しかし、この時期こそ、筋肉、腱、靭帯といった軟部組織が急速に発達するタイミングでもあります。これらの組織を正しく、バランス良く鍛えることは、将来的なスポーツパフォーマンスの向上はもちろん、日常生活における健康的な体の土台を作る上で極めて重要になります。
2-2. 現代の子供たちに不足している能力
現代の子供たちに特に不足していると言われるのが、以下の能力です。
- 体幹の安定性(インナーマッスル):座っている時間が長く、姿勢を維持するための深層筋が弱い。
- 協調性(コーディネーション能力):複数の動作をスムーズに行う能力。運動経験の減少で低下しがち。

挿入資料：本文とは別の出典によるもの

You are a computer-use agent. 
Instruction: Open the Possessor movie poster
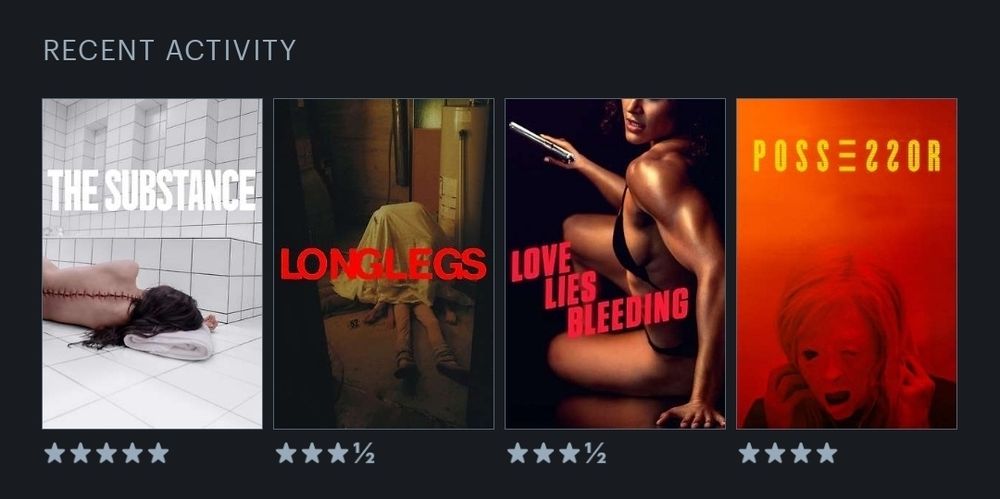coord(846,264)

- 柔軟性:運動不足や不良姿勢により、関節可動域が狭くなっている。
これらの不足は、ただ単に運動能力が低いというだけでなく、転倒時の怪我のリスクを高めたり、「オスグッド・シュラッター病」や「シーバー病」といった成長期特有のスポーツ障害を引き起こす大きな要因となります。
2-3. 正しい筋力トレーニングがもたらすメリット(医学論文の知見)
適切な方法で行う筋力トレーニングは、子供の体に大きなメリットをもたらします。アメリカ小児科学会(AAP)の専門家によるレビュー論文では、筋力トレーニングは子供や青少年が安全に行えるものであり、その結果として、筋力の向上、スポーツパフォーマンスの改善、怪我の発生率の低下が示されています¹。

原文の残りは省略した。